I've only provided a few sample filenames here. In case you wonder, the trailing '[c]' means that I've muxed the Commentary track from the DVD as a 2nd audio track into the file. Each season has an 'Extras' folder in which I've put the specials and DVD extras that were released for that season. The extras are not numbers, so I use "Seriesname (S)S.Extra" as a file prefix. All files have a matching .SRT file located in the same folder.

 

1. TVScout Build 0.8 "Released":

Recognizes (S)S.EE episodes correctly, EXCEPT when either of the following is true:

season numbered 10 and above (all other seasons are fine)
episodes with numbers in the episode name
does not look into the "Extras" folder

Partial log:
 
Processing 'Stargate SG-1 10.03 - The Pegasus Project [c].avi'
S10E10 Quest (1)
Processing 'Stargate SG-1 10.04 - Insiders [c].avi'
S10E10 Quest (1)
Processing 'Stargate SG-1 10.05 - Uninvited [c].avi
S10E10 Quest (1)
Wrong Season (2): 'Stargate SG-1 10.06 - 200 [c2].avi'
Processing 'Stargate SG-1 10.07 - Counterstrike [c].avi'
S10E10 Quest (1)
Processing 'Stargate SG-1 10.08 - Memento Mori [c].avi'
S10E10 Quest (1)
Processing 'Stargate SG-1 10.09 - Company of Thieves [c].avi'
S10E10 Quest (1)
Processing 'Stargate SG-1 10.10 - The Quest Part I [c].avi'
S10E10 Quest (1)

 

2. TVScout Build 17767:

does not recognize any episode using (S)S.EE numbering syntax

does not look into the "Extras" folder

Partial log:

Processing 'Stargate Atlantis'Fetching Series BannerFound Season 2 (Season 2) Processing Season 2Episode not Identified: 'Stargate Atlantis 2.01 - The Siege Part III [c].avi'Episode not Identified: 'Stargate Atlantis 2.02 - The Intruder [c].avi'Episode not Identified: 'Stargate Atlantis 2.03 - Runner [c].avi'
Completed Stargate AtlantisScanning Stargate SG-1...Querying TV ID for Stargate SG-1Fetching MetadataMetadata retrieved. Processing...Caching MetadataProcessing 'Stargate SG-1'Found Season 10 (Season 10)Found Season 5 (Season 5) Processing Season 10Episode not Identified: 'Stargate SG-1 10.01 - Flesh and Blood [c].avi'Episode not Identified: 'Stargate SG-1 10.02 - Morpheus [c].avi'Episode not Identified: 'Stargate SG-1 10.03 - The Pegasus Project [c].avi'Episode not Identified: 'Stargate SG-1 10.04 - Insiders [c].avi'S10E10 Quest (1)
 

If, however, I rename all files to follow the (S)SxEE number syntax: everything works fine.

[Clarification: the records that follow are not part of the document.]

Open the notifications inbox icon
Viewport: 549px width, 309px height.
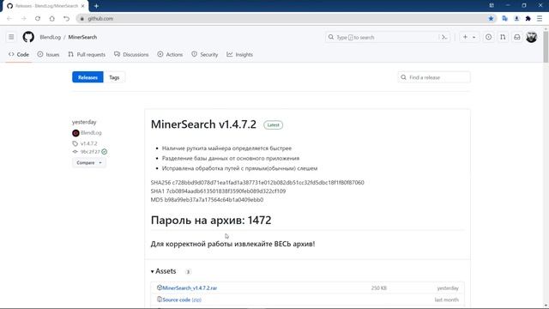517,37
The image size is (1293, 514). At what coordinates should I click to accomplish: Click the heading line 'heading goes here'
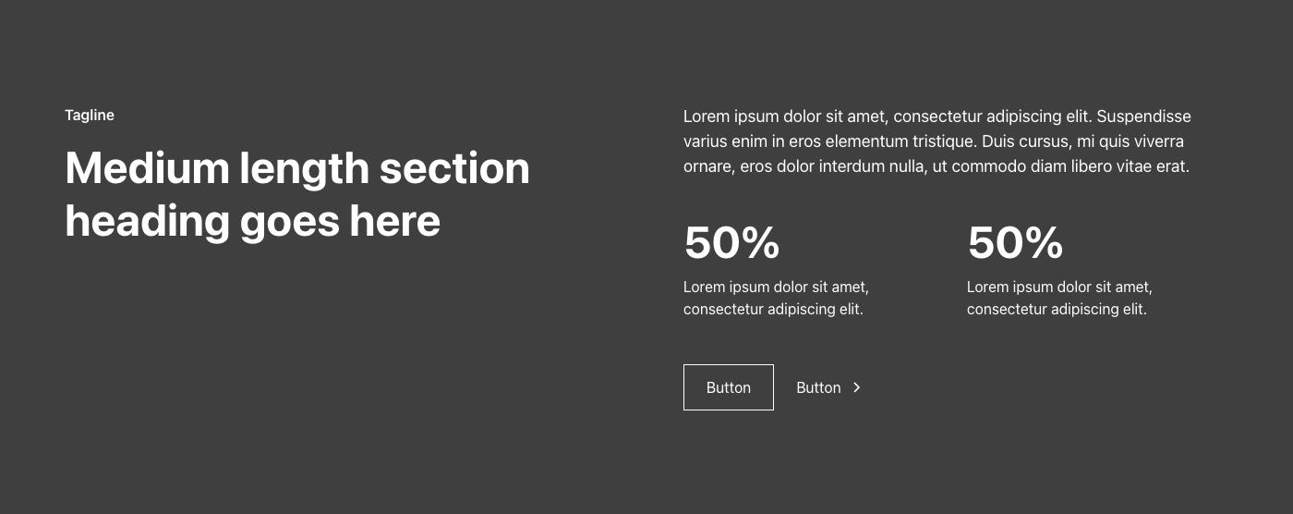click(x=252, y=222)
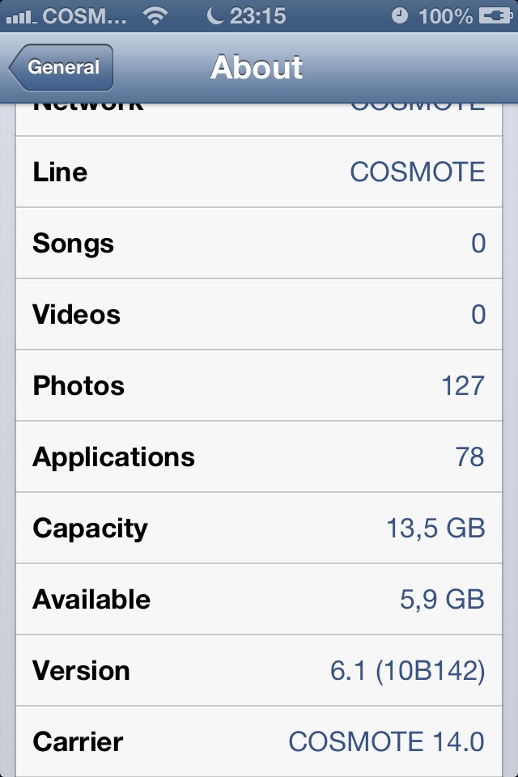The width and height of the screenshot is (518, 777).
Task: Tap the About navigation title
Action: 257,67
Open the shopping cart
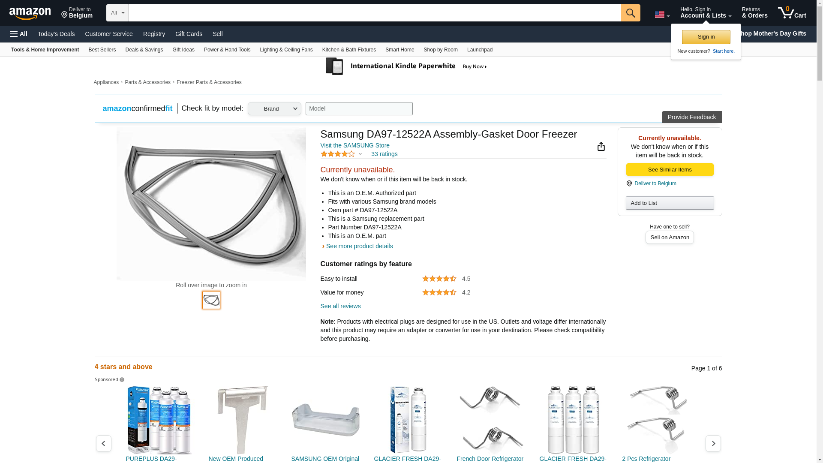Image resolution: width=823 pixels, height=463 pixels. click(792, 13)
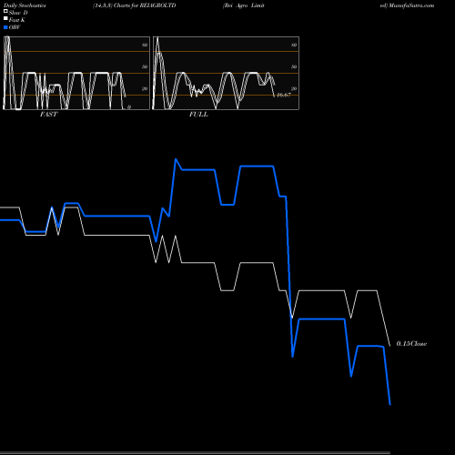This screenshot has height=455, width=455.
Task: Click the Slow D legend swatch
Action: 5,12
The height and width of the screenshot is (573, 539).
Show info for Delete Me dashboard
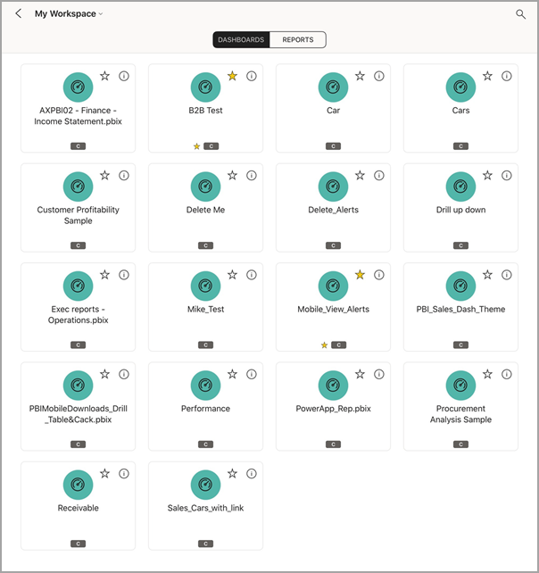[252, 176]
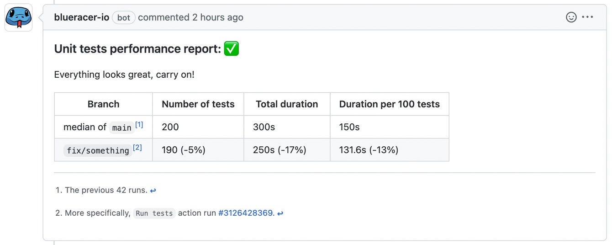Click the fix/something branch code label
Viewport: 612px width, 245px height.
[98, 150]
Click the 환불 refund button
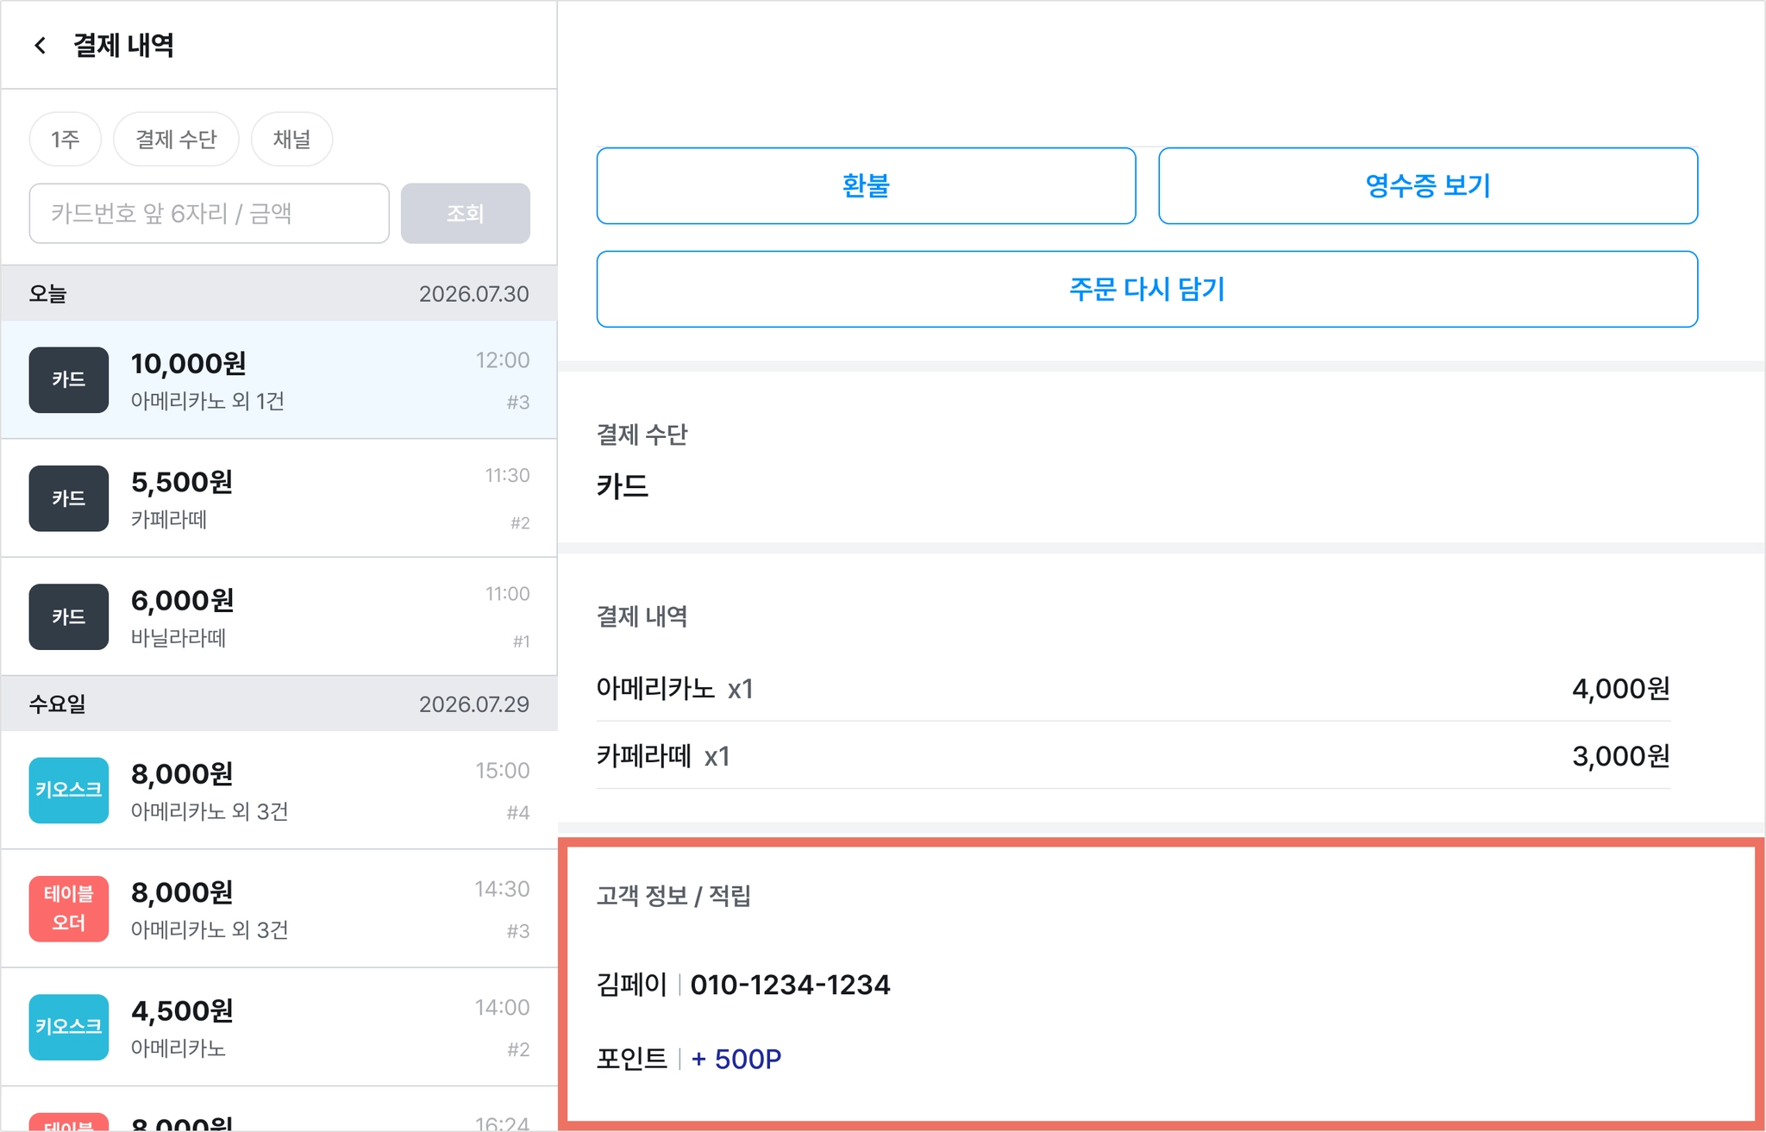Image resolution: width=1766 pixels, height=1132 pixels. [x=866, y=185]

3. TVScout Build 17778: same as 17767

4. TVScout Build 17907: same as 17767
 

Note: "Movies" tab does nothing, no Fetch occurs (pointing to a single folder containing a number of different movies)
 

5. MediaScout Build 18257: same as 17907
 

'Browse' button in the 'TV' tab doesn't work
'Fetch Data' button in the 'TV' tab initially greyed out / unavailable (while TV folder pointing to 'd:\series' and batch processing enabled
'Fetch' in the 'Manage TV' tab doesn't work either, but 'Change Poster' does.
'Manage TV' tab contents don't refresh when changing path through 'Options' tab (must close the app)
'Fetch Selected' in the Movies tab (which is empty, actually) causes app crash
App crashes when starting up if TV folder pointing to the root of my E:\ drive (fixed by editing user config file)
Changed TV folder to the "Stargate SG-1" folder and turned off batch processing: no change

6. Build 20202:

crashes every time I try to 'fetch' through the TV tab (when the button works, which is not every time)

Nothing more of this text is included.